▸ Отрывок для чтения
────────────────

Современник Маврикия, Евагрий, не знает слова ϑέμα, равно как и писатель первой половины VII века, Феофилакт Симокатта, в изложении которого описание военных событий играет первенствующую роль. Вполне обычным, и притом в смысле термина, становится это слово в языке писателя, литературная деятельность которого принадлежит началу IX века, Феофана.
Феофан очень часто употребляет слово ϑέμα; но в высшей степени интересно отметить, что оно входит в его язык только уже с описания событий времени имп. Ираклия. В первый раз употреблено это слово в записи о событиях второго года правления этого императора: Έρευνήσας (sc. Heraclius) γάρ τον στρατόν εί άρα έσώζοντο έκ τών μετά Φωκά κατά Μαυρίκιον στρατευσάντων έπι της τούτου τυραν-νιδος, δύο μόνους ευρεν έν πάσι τοῖς ϕέμασιν.[876] Так как Феофан не занес в свою хронику никаких свидетельств о реформах в организации военной силы государства и в дальнейшем упоминает постоянно слово ϑέμα в смысле территориальных частей военной силы: ϑέμα τών ’Ανατολικών, τών ’Αρμενιάκων, τών Θρςκκησίων, τοῦ Όψικίου и понимает именно эту организацию также и тогда, когда говорит: πάντα τα ϑέματα, περατικά ϑέματα, τά έξω ϑέματα, άρχοντες τών ϑεμάτων — то, очевидно, и в том первом случае употребления этого слова он придавал ему такое же значение, не отдавая себе отчета, что состав военной силы империи мог быть в ту пору еще иной. Тот же писатель наименование частей военной силы применяет и к обозначению территории. Так, например, он говорит: έξελθών έν το"ις μέρεσι τοῦ Όφικίου (414, 19), προσδραμών τφ ϑέματι τών άνατολικών (414, 29).[877] В одном месте, желая обозначить территорию фракийской фемы, он выражается очень своеобразно: πάντα μοναχόν καί μονάστριαν τούς ύπό то ϑέμα τών Θρςκκησίων όντας συνήξεν εις Εφεσον ό Λαχονοδράκων) (445, 4).

────────────────

▸ Строки
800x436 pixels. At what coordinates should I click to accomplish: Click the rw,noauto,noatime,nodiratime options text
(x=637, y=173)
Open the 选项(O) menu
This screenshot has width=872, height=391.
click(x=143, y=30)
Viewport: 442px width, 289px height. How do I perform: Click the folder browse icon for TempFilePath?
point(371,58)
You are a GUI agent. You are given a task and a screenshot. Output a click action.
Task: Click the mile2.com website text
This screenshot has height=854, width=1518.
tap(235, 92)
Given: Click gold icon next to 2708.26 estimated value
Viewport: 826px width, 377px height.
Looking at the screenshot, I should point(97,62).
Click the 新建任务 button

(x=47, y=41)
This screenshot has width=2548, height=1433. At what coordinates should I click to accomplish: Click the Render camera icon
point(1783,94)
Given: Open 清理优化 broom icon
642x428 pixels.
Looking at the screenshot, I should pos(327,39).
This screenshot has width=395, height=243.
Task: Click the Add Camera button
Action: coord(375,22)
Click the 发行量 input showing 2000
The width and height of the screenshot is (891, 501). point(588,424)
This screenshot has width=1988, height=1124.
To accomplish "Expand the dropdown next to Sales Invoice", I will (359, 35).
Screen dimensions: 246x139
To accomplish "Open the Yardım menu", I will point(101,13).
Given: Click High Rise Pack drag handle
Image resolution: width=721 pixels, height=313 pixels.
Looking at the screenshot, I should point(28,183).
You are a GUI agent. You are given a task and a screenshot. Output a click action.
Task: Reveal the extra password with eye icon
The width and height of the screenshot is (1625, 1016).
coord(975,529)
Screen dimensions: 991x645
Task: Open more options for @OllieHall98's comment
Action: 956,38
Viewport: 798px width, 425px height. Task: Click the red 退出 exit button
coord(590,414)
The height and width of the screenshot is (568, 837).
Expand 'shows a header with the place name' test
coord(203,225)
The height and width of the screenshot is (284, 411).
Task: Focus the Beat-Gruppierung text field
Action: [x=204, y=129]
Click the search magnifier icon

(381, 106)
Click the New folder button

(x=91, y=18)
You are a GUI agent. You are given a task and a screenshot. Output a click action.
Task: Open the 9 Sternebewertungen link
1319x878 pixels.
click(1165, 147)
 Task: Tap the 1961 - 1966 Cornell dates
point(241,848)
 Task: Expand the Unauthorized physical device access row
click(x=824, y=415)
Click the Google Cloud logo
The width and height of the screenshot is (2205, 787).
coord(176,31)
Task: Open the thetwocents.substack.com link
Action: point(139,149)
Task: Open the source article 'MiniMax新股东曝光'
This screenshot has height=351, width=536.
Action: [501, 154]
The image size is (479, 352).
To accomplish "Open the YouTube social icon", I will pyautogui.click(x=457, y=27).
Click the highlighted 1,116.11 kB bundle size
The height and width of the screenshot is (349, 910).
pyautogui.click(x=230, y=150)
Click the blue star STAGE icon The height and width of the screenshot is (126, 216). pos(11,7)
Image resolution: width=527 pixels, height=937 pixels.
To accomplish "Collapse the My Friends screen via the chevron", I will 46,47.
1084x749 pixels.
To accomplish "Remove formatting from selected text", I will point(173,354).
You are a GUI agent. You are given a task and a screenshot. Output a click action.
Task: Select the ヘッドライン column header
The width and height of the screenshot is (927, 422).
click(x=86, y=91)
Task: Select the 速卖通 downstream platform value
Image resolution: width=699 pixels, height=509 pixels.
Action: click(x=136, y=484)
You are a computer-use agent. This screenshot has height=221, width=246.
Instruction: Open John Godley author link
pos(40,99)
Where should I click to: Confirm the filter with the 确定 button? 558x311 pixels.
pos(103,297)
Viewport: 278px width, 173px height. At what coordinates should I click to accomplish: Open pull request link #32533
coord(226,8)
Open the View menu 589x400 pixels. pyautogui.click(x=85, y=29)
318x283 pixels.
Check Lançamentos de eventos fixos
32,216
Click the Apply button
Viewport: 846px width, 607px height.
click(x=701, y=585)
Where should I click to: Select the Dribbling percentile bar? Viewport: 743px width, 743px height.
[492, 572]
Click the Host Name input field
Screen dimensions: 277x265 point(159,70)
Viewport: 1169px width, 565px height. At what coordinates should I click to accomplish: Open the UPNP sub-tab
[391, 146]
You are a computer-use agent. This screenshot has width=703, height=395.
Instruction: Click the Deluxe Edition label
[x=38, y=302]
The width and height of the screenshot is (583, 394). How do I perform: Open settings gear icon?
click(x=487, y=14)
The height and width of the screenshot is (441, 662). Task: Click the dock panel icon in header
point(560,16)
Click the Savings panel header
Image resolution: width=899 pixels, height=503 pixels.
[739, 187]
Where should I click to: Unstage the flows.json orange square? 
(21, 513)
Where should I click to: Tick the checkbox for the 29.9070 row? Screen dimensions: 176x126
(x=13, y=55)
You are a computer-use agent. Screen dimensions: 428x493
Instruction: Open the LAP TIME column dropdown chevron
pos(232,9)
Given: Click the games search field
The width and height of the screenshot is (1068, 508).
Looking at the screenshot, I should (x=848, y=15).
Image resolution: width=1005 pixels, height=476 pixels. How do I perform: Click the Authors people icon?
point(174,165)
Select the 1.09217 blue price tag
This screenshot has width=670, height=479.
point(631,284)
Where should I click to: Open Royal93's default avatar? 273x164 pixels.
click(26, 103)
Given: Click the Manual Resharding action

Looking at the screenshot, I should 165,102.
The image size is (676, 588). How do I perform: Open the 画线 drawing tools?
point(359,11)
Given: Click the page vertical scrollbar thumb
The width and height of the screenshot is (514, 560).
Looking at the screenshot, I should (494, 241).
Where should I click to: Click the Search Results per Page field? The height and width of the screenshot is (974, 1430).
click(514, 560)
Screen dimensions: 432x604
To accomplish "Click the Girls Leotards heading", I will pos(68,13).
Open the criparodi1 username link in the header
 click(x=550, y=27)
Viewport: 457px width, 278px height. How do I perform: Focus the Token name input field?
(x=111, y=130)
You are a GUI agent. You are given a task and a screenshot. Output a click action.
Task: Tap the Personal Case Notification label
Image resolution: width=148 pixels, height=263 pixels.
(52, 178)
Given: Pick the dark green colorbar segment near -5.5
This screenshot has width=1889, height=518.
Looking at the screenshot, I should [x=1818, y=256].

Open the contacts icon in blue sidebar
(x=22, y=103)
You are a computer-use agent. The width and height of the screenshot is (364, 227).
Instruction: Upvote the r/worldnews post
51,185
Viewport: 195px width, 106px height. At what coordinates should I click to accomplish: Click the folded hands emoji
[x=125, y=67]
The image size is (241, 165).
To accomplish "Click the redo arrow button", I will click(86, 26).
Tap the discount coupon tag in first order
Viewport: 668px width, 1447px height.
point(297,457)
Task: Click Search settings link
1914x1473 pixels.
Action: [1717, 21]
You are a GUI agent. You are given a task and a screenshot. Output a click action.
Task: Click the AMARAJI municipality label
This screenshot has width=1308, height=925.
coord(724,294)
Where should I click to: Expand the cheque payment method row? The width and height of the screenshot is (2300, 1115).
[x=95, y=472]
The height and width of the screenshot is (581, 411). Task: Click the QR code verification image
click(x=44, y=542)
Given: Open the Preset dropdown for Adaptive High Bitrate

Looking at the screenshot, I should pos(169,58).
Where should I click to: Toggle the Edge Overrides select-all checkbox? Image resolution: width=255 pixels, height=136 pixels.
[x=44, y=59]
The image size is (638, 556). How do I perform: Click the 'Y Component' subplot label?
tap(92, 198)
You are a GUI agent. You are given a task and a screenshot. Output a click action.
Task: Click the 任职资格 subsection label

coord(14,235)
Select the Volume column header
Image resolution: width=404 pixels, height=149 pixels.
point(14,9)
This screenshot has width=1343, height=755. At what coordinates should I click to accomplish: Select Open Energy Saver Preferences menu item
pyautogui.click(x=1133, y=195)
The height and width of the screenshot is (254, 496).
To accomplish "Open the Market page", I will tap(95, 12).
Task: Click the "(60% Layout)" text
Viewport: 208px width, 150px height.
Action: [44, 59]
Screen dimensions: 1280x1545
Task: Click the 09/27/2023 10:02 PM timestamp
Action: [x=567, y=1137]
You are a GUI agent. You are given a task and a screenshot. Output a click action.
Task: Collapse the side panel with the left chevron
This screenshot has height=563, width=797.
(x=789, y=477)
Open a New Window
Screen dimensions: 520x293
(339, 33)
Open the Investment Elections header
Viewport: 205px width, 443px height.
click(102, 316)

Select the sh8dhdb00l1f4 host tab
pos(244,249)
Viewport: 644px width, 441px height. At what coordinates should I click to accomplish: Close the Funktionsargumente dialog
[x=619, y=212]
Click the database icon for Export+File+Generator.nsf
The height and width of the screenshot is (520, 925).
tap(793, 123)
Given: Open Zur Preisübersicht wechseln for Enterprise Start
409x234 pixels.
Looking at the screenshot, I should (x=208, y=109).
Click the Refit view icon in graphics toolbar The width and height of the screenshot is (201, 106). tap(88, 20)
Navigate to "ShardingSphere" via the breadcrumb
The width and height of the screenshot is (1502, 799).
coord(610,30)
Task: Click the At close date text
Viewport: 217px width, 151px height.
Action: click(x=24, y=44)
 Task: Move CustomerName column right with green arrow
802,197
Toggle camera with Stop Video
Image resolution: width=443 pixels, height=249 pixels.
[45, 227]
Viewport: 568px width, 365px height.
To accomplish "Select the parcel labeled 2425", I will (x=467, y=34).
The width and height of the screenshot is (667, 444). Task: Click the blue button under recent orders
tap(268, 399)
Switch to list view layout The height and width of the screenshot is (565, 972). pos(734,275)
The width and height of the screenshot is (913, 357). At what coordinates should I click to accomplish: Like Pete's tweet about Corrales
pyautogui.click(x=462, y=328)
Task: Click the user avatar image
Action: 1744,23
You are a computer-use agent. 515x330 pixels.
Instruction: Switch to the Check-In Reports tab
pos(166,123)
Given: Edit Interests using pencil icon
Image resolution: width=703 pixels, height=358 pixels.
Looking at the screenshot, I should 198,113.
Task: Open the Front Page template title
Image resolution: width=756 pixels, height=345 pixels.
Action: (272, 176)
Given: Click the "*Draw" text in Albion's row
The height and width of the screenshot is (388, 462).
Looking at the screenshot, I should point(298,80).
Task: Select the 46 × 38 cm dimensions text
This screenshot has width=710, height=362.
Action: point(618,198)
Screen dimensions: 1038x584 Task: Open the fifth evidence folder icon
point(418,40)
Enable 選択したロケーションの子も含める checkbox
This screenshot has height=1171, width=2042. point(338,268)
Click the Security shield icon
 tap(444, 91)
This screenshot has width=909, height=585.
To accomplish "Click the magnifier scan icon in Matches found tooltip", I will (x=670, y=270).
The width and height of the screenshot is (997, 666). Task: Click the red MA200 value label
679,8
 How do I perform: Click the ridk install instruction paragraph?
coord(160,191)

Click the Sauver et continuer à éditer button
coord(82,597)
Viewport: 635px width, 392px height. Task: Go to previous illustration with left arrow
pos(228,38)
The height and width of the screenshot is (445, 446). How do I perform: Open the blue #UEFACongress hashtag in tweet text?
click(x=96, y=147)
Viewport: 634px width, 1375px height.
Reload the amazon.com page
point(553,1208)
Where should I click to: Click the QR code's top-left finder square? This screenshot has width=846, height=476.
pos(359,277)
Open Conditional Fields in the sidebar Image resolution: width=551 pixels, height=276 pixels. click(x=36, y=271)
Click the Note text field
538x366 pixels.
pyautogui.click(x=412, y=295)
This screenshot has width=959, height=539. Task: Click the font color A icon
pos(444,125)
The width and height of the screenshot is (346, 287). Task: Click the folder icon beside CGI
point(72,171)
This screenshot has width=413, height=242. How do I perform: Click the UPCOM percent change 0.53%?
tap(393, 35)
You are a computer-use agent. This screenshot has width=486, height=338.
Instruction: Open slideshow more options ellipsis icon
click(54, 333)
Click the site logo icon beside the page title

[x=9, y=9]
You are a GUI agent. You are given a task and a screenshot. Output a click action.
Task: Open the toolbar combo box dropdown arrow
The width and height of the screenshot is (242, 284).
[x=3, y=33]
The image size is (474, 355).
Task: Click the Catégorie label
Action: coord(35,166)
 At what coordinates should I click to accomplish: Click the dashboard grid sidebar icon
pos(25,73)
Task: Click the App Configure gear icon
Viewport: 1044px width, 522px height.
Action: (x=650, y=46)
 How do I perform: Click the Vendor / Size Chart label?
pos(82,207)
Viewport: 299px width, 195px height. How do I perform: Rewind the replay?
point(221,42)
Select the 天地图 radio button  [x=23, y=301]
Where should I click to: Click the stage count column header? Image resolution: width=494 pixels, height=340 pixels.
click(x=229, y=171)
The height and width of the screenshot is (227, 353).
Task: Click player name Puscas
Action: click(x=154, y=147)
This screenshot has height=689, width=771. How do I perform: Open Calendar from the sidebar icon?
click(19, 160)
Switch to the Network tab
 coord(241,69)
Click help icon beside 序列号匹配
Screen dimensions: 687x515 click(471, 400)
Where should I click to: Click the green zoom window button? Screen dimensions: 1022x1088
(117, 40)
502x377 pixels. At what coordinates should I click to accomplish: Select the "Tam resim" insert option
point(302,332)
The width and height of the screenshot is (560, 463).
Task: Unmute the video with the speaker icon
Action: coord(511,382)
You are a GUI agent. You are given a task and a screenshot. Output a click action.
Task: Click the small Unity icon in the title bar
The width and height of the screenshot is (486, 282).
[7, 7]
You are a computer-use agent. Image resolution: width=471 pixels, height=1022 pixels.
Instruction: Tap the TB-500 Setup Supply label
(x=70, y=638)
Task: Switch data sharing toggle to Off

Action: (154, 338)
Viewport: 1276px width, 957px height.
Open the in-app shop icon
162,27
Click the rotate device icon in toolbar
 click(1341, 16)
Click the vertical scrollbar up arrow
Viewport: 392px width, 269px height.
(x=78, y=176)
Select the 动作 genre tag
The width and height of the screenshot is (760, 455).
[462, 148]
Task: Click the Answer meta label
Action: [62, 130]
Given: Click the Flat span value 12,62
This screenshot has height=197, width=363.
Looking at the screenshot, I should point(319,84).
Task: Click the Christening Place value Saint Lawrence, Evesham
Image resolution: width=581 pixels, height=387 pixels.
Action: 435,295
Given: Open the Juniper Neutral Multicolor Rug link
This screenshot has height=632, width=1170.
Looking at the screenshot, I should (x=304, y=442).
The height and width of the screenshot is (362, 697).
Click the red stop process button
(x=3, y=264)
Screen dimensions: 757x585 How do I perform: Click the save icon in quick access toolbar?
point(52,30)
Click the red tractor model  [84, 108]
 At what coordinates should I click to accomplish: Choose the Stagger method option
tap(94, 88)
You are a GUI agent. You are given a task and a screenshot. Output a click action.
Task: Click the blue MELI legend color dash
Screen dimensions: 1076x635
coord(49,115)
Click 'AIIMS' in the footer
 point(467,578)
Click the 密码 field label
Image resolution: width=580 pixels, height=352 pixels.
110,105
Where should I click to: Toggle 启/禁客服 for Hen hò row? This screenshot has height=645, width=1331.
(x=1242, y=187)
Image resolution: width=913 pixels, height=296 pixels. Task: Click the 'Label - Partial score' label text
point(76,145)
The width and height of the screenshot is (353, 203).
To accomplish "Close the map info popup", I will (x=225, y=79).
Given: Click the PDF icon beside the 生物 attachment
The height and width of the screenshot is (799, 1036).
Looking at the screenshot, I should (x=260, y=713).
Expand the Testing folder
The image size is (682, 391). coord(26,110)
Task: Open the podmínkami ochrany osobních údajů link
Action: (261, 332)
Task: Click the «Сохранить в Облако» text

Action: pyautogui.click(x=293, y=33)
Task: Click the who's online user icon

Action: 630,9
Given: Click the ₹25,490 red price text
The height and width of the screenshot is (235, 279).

────────────────

▸ Список заданий
a. Процитируйте отрывок для чтения от слов «Современник Маврикия, Евагрий, не» до слов «IX века, Феофана.» включительно.
b. Согласуются ли с отрывком для чтения следующие утверждения? На каждое ответьте «да» или «нет» и приведите точную цитату, которая это решает. (i) Евагрий знает слово ϑέμα. (ii) Литературная деятельность Феофана принадлежит началу IX века. (iii) Феофан занес в свою хронику свидетельства о реформах в организации военной силы государства.

▸ Ответы на задания
a.
Современник Маврикия, Евагрий, не знает слова ϑέμα, равно как и писатель первой половины VII века, Феофилакт Симокатта, в изложении которого описание военных событий играет первенствующую роль. Вполне обычным, и притом в смысле термина, становится это слово в языке писателя, литературная деятельность которого принадлежит началу IX века, Феофана.

b.
(i) Нет: «Современник Маврикия, Евагрий, не знает слова ϑέμα».
(ii) Да: «литературная деятельность которого принадлежит началу IX века, Феофана».
(iii) Нет: «Феофан не занес в свою хронику никаких свидетельств о реформах в организации военной силы государства».